◆ Task inputs ◆
------

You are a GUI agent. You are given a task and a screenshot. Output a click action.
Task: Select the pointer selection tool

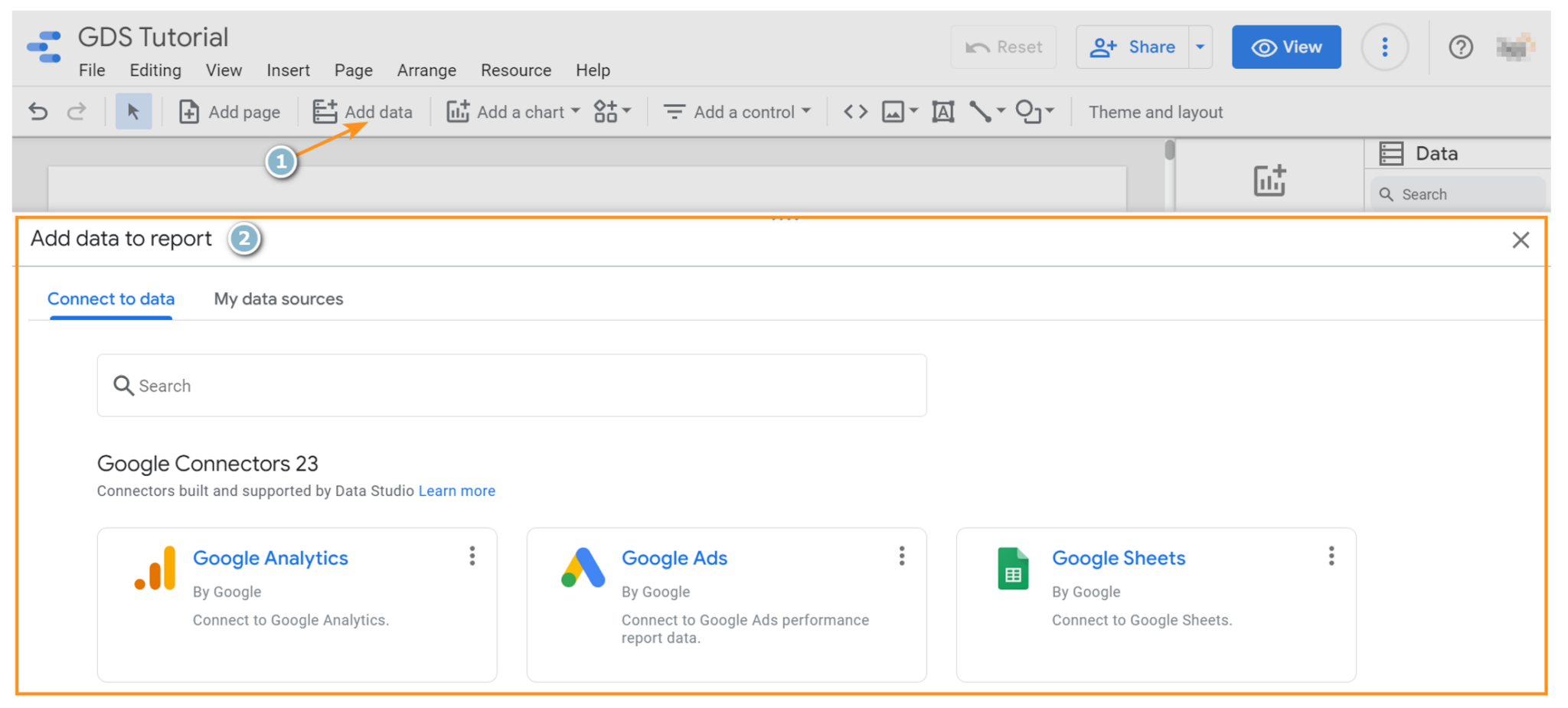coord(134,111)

------

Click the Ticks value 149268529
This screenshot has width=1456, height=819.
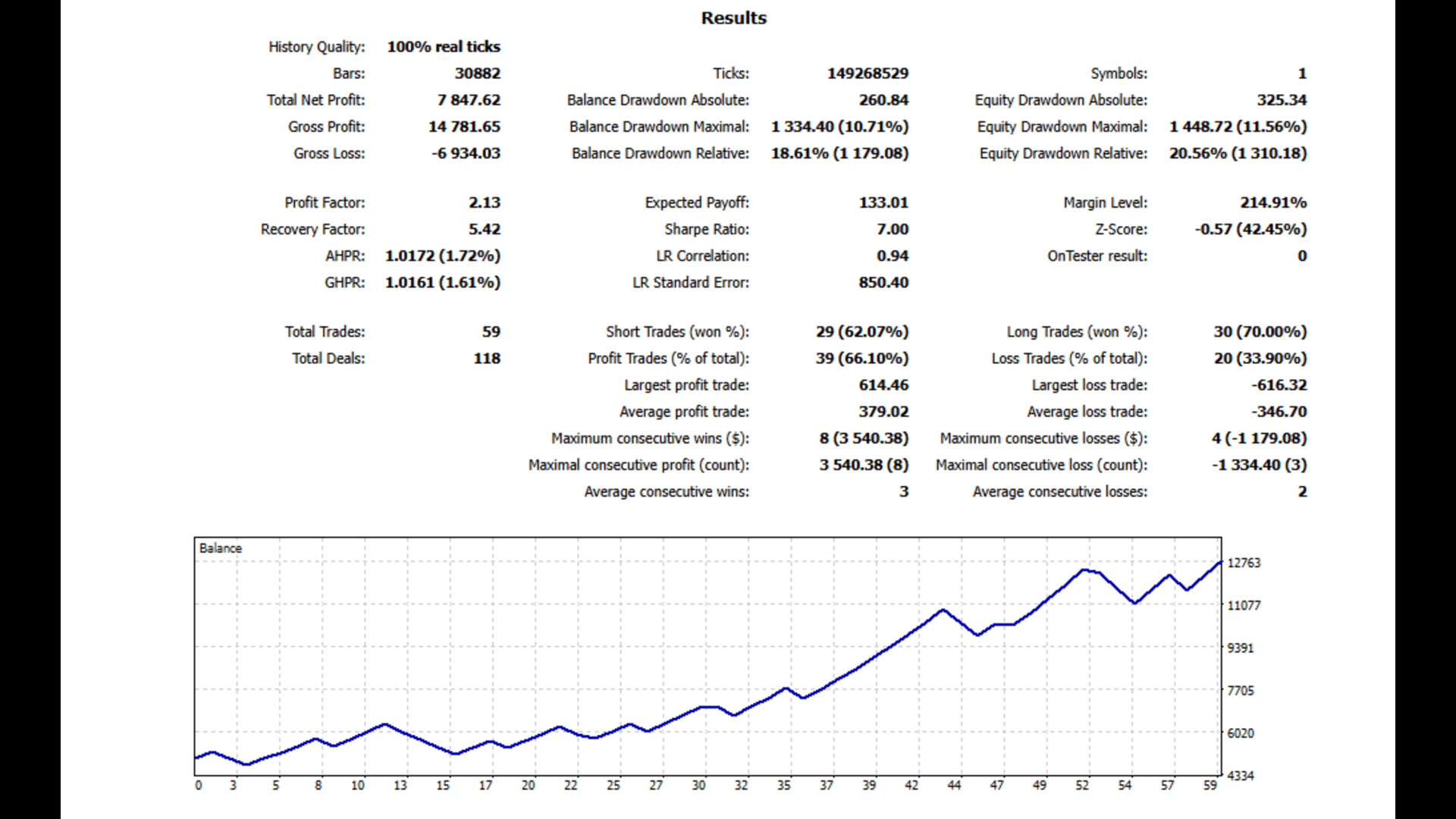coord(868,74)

------

◆ Direction ◆
Revise the records between the lines holding "Click the Ticks value 149268529" and "coord(868,74)", inclusive, replacing "screenshot" with "image" and leaving all else unchanged. Reproduce only those lines, omitting the pictures.

◆ Correct result ◆
Click the Ticks value 149268529
This image has width=1456, height=819.
coord(868,74)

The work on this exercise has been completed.